On top of Mont Ventoux - the first climb
Cycling!,  Multiple Sclerosis,  The Triple Challenge - 2017

Good Times!

Sometimes the good stuff just comes non-stop, like an avalanche. Perhaps overdramatic but, for all the troughs, the peaks are there to be enjoyed, revelled in.

First the slightly superficial. Well not that superficial to me but, anyway, the triple challenge has been completed. What started on a miserable day in April with a slow, nervous departure from Liege ended last Sunday on a bridge not far from home. Over the three rides a total of 355 kilometres was ridden and 4,700 metres climbed. Not much perhaps when just looked at in purely numeric terms but the effort was there.

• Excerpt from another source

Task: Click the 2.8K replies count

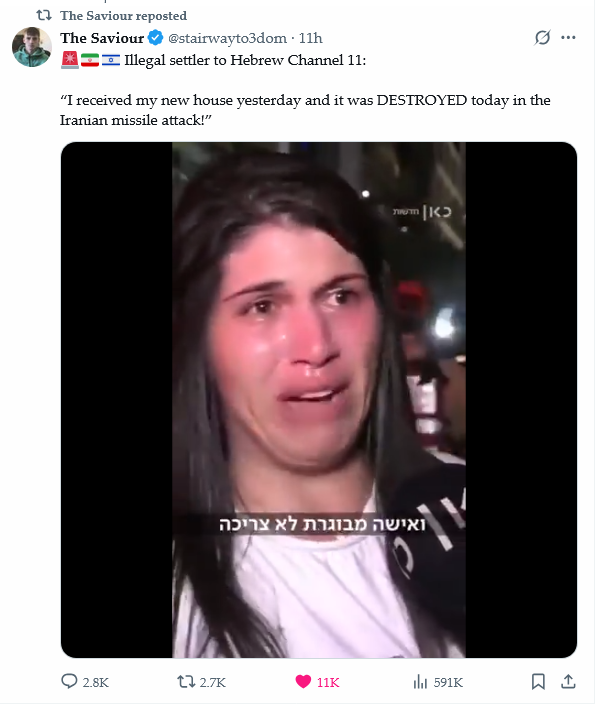Action: (96, 682)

The last challenge was nice and low key. I rode with a friend, which was nice as I was shaking off a bug and the company was welcome, a nice change from my usual solo efforts. Nicely uneventful, just one brief loss of direction and then a gentle cruise through the Rondje Markermeer. After the insanity in Belgium and seemingly endless climb of Ventoux via Malaucene this was, well, just fun. And a lot of new sights, for me at least. No speed records to be broken, just a slow cruise taking in the sights and sounds.

On the Houtribdijk

Memorable in it’s own way. And the triple will all have memories. True, the first two had moments of difficulty. Pretty long moments! The first 60 kilometres of Liege-Bastogne-Liege were miserable, the rain consistently against me and the first long descent something that I genuinely did not enjoy. The mid-point on Ventoux was sapping this time, with my Garmin Sat Nav occasionally thinking I had stopped when I was bloody well moving!

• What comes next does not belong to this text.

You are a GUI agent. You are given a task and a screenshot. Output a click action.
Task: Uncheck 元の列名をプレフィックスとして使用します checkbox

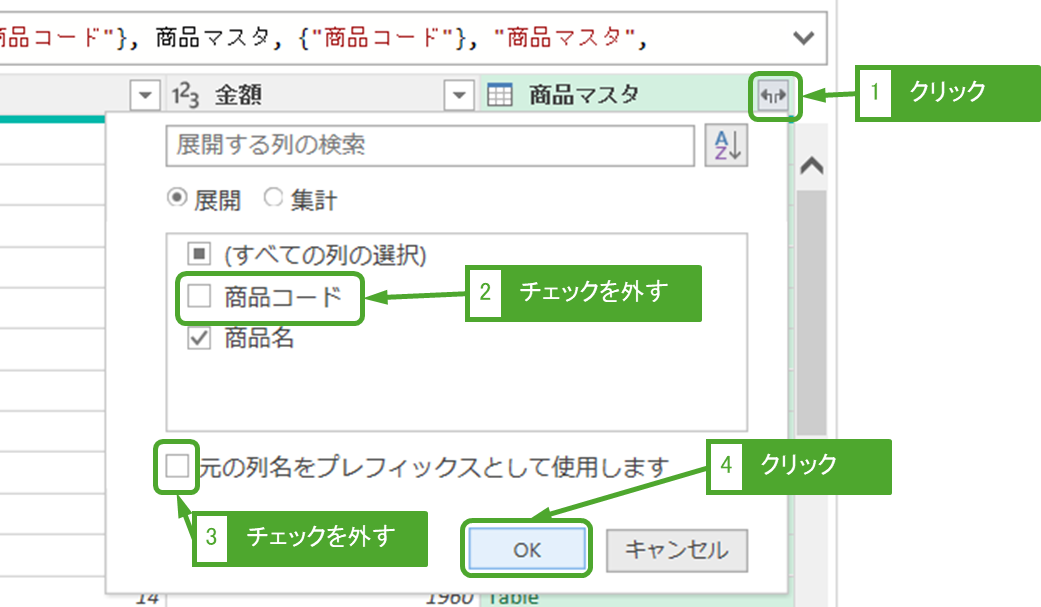177,466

The nice thing about the Rondje Markermeer was that the worst moment was a little bit of rain at the start and cycling into some wind from Monnickedam to Hoorn but, if you cycle in Holland, the wind is just something you are used to. Instead it is the good memories that remain; watching various seabirds take off over the water from the Houtibdijk and looking across the water from Almere toward Amsterdam and realising that we had just covered that distance. These added to a list of great memories that the triple challenge has left me.

From Ventoux, the views that the climb from Malaucene afford means the horizon slowly became….. bigger. No picture can do it justice and the feast for the eyes helped distract from the pain in the legs.

Nearing the top of Ventoux….

And from Liege-Bastogne-Liege, the amazing feeling that came after realising that the big climbs (and subsequent descents) had been completed, a list of names that probably mean little to most but, to someone who is a bit obsessed cycling, are magical; Haute-Levee, Ancienne Barriere, Col du Rosier….. And, of course, the infamous Cote de la Redoute. I can’t really describe the feeling on completing that one.

(Unfortunately, in the elation, it is easily forgotten that there are two short but brutal climbs and a set of proper Belgian cobbles on the finish for amateurs….. just to break any resistance you may have had left!)

Early climb out of Liege.

And then, after the completion of the Triple, the good news continued to flow in. An MRI that I had been more than a little fearful of actually yielded good results! Well, a strange sort of good. The lesions have grown and there are ominous sounding ‘black holes’ appearing; small, dark gaps on the MRI. So now, instead of looking like someone has sneezed on my scan, someone has spilt some ink on it.

(Disclaimer – my neurologist called them blackholes and with a small chuckle, not an official medical term – I see the humour, after all my mind was always a black hole!)

So the MS is still there and messing with my brain. So what is the good news? Well, the growth is slow, which is good, and the effects are manageable. No need for medication and I can carry on with everything that I do now. Work, play.

Cycle.

Which means next year needs planning. Winter training has started, slightly reduced time in the saddle but much more fun unless it’s icy. Empty roads, none of the summer warriors and just other riders who are friendly because they know another idiot when they see one.

Personally, it’s a real high is that I can start to plan next year’s challenges. Liege-Bastogne-Liege will be repeated, the ultimate hypocrisy from someone who swore never to do it again. Also looking for two more. It’s fun to prepare for and to think about. One will be sponsored, need to give that some thought.

That I can put time in to thought around such ‘trivial’ things is special in itself. The circumstances are not perfect, I admit that. But they could be so much worse. So focus on the good stuff. ‘Reasons to be cheerful’, to paraphrase Ian Dury. And, right now, there are plenty of those.